** Begin SELECTED EXCERPT **

# Happy Belated Birthday, Willie Nelson!



## Dawgluver (May 2, 2015)

He turned 82 on April 30.  Wasn't sure he'd last this long!


----------



## Cheryl J (May 2, 2015)

Happy belated, Willie!  Hard to believe he's 82 - he still keeps on keepin' on!


----------



## Dawgluver (May 2, 2015)

All that good clean livin', along with a few wives and some other stuff...

I'm going to look up Keith Richards.


----------



## Aunt Bea (May 2, 2015)

Still going strong, of course he was only 81 when he did this one! 

https://www.youtube.com/watch?v=tuMDG5RvdXs


----------



## Dawgluver (May 2, 2015)

Aunt Bea said:


> Still going strong, of course he was only 81 when he did this one!
> 
> https://www.youtube.com/watch?v=tuMDG5RvdXs




I could watch this over and over!  

Thanks AB!


----------



## PrincessFiona60 (May 2, 2015)

I was thinking he must be 82 as I was clicking on the forum title.   I didn't realize I was that in tune with Willy.  I must have seen or heard it somewhere recently.


----------



## Cooking Goddess (May 10, 2015)

Dawgluver said:


> I'm going to look up Keith Richards.



Wow, Keith is only 71. He looks like he got a few of Willie's years.

** End SELECTED EXCERPT **

EXERCISE PROMPT
Repeat the part of the Willie Nelson birthday thread between "Happy belated, Willie!" and "some other stuff...", inclusive.

** Begin DATA ENTRIES **

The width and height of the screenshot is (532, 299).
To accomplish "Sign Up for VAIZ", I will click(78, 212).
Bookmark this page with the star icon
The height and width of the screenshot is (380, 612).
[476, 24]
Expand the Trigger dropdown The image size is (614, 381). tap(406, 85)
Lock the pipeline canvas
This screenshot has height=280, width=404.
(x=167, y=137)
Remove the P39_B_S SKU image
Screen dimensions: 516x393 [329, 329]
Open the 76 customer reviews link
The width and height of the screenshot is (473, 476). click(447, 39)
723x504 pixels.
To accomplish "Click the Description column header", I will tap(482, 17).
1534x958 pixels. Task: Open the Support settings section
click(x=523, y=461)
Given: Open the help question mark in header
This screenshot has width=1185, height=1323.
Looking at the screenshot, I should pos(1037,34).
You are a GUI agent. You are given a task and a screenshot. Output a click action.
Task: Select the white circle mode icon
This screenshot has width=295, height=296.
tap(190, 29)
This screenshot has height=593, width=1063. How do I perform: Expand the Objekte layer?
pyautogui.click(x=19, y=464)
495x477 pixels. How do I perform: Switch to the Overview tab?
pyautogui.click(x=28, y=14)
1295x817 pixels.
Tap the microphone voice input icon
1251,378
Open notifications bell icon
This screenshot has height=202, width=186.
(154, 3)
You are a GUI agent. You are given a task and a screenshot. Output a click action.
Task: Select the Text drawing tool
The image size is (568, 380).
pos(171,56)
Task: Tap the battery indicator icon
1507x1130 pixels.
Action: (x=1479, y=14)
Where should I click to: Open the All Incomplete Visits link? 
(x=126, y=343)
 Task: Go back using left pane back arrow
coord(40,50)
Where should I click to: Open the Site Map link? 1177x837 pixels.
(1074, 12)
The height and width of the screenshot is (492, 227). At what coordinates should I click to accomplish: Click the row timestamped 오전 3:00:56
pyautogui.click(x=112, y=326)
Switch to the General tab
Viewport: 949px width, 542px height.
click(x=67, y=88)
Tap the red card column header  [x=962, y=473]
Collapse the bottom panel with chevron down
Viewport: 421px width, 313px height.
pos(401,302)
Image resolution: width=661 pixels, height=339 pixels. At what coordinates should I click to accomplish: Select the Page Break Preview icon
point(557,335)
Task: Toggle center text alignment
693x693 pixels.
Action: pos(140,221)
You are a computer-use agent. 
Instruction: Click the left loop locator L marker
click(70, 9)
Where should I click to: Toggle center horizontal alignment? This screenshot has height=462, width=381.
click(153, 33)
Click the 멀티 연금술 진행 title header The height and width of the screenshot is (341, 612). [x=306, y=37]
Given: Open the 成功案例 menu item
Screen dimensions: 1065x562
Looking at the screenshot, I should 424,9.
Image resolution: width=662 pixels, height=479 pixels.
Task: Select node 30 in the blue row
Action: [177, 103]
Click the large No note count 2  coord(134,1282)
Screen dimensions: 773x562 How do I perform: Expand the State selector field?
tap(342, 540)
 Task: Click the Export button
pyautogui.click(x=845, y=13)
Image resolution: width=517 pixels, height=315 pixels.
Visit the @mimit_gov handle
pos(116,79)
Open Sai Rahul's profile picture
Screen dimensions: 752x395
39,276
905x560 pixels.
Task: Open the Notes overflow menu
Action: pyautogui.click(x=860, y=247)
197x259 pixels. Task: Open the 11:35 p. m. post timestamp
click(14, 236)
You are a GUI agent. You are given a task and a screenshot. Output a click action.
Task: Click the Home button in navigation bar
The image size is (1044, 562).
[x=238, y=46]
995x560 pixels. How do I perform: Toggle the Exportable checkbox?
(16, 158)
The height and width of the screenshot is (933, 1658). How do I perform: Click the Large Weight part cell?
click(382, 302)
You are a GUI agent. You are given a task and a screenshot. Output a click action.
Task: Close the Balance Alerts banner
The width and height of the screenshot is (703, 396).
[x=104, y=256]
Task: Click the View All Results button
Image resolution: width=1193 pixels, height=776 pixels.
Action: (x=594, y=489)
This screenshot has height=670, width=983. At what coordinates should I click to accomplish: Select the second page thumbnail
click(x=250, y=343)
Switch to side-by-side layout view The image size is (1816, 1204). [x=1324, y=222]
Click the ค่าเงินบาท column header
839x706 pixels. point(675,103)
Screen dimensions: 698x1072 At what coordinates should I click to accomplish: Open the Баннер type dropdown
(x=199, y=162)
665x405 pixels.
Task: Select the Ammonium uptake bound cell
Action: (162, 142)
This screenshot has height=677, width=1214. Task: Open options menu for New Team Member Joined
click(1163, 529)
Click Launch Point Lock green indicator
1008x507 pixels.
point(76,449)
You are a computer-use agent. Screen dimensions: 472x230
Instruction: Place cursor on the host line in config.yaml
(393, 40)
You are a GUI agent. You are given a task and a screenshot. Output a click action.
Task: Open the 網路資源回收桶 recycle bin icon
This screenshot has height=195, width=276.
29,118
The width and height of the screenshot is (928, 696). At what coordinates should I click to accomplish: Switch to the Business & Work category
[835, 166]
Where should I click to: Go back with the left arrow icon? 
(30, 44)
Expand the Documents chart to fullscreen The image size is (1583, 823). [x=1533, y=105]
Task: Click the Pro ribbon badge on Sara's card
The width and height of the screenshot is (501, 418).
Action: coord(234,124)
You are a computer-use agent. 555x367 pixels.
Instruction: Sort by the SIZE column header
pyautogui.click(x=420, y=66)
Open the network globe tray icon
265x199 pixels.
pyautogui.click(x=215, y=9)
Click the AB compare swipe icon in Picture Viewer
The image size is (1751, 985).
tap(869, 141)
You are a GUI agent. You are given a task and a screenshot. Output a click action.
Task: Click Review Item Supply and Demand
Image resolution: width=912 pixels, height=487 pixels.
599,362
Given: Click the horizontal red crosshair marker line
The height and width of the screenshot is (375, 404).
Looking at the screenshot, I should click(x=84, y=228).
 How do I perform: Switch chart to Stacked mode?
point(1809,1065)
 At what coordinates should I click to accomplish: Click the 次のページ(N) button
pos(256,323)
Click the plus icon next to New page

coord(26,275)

** End DATA ENTRIES **

TASK SOLUTION
Happy belated, Willie!  Hard to believe he's 82 - he still keeps on keepin' on!


----------



## Dawgluver (May 2, 2015)

All that good clean livin', along with a few wives and some other stuff...